The challenge
In its current state, our client’s Big Data analytics platform relied on legacy code which made it inefficient and difficult to scale and maintain.
The platform was based on Spark 2 and Scala 2.11. Updating the platform required a newer version of Spark and Scala, which prompted our client to update them both. This meant conducting a full-scale migration to Spark 3.
The migration process carried a risk of service disruptions. Any loss of the platform’s availability carried a risk of significant revenue drops and reduced customer satisfaction. As a global retailer, our client was determined to avoid that to maintain their strong reputation.
Our client needed additional manpower and expertise to navigate this high-stakes migration as their engineering teams were occupied with their ongoing projects. They also lacked experience with systems transition.
Encouraged by our existing partnership, our client turned to VirtusLab to avoid the common pitfalls of large migration projects.
The solution
VirtusLab helped our client in executing their high-level migration plan. During the entire process, our engineers advised the retailer on some aspects of the overall migration and were involved in planning, tracking, and implementing 3 large projects within the platform:
- Unifying legacy workflows.
- Offloading from legacy platform components.
- Migrations of Spark 3 and Scala 3.
Additionally, our engineers helped introduce a cross-compilation process to separate the upgrades of hundreds of ETL tasks from the platform's component upgrades.
Unifying legacy workflows
Our client created jobs within their platform using multiple technologies and workflows. Their unification and refactoring into a common framework became an important part of the platform’s update plan.
The migration plan had a few assumptions on its own. For every piece of infrastructure, it allowed for the automatization of the migration, combined with the adoption of repeatable processes across different versions of the platform. It also added the ability to recover data for various error scenarios.
During the migration, our engineers also introduced additional improvements to the platform, such as optimizing the storage of raw data.
Offloading from legacy platform components
The client’s platform was partially based on technologies that were no longer supported. It forced our engineers to rewrite some of the legacy jobs, as they were unsuitable for migration.
Migrating Spark and Scala to higher versions
Before switching jobs to Spark 3.0.2, tour engineers made the necessary preparations to make the deployment as efficient as possible.
- Our engineers planned and performed a large refactoring and offloading project from one of the legacy platform components. They replaced it with a basic version of the medallion architecture approach; this was important because the component was no longer supported in the new versions of the tools.
- They also refactored and upgraded the code to depend only on libraries available for both Spark/Scala versions.
- As part of the rolling upgrade, our engineers backed up all the data related to the given module. In case of any unexpected events during the migration, the data could be easily recovered.
- They also introduced a cross-compilation to allow new Spark version usage, which required a different Scala version than previously used.
- Before deploying production, our engineers deployed workflows to test and validate them on a staging environment.
Once all the prerequisites were met, our engineers could deploy the new version of the platform.

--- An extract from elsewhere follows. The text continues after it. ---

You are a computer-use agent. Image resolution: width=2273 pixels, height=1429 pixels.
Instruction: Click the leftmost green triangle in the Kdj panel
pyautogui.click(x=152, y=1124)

They executed the migration in a way that simplifies future migrations and potential upgrades for the client.
Migration and deployment
Our engineers divided the migration of the existing jobs into smaller modules, which allowed for a shorter feedback loop. It also gave our engineers greater control over the process and made it more transparent for both users and developers working daily on the platform.
Additionally, the team provided proof that the new version was producing accurate results, ensuring no regression would take place during the migration. They achieved it through a combination of local testing and parallel production runs, with comparative analysis of results as needed.
Deployment was carried out in modules, one by one. Our engineers started with simpler jobs to see if the new version of the application operated properly without the risk of the most vital jobs crashing.
The migration of the platform itself was a matter of "flipping the switch" on the CI/CD pipeline and deploying. In the case of more critical jobs, our engineers conducted additional tests post-deployment or ran old and new versions simultaneously to ensure that both of them produced the same results.
The results
VirtusLab migrated all the jobs to Spark 3.0.2 successfully. The platform stayed operational throughout the process and maintained its high availability. The migration and update of the platform yielded a range of benefits, both on a local and global scale.
Locally:
- Automation reduced the time required to add new data ingestions from weeks to mere days.
- For some workflows, the data size was notably decreased as a result of optimization efforts that were impossible before migration. For instance, a single table that previously was written in legacy code occupied more than 2 TB of space. Post-migration, the same table requires only 100 GB.
- The developer experience of our client’s teams has improved due to more user-friendly and efficient environments.
Globally:
- Teams have migrated to more efficient frameworks, resulting in enhanced efficiency and quality of their work.
Our engineers also provided proof that the new version is producing the correct results (so no regression upon migration happened) by a combination of local and staging tests as well as parallel production runs with comparing results whenever necessary.
Additionally, the adoption of cross-compilation added backward compatibility, meaning that the system works with its legacy version. It also made the platform’s code easier to work with and more modularized.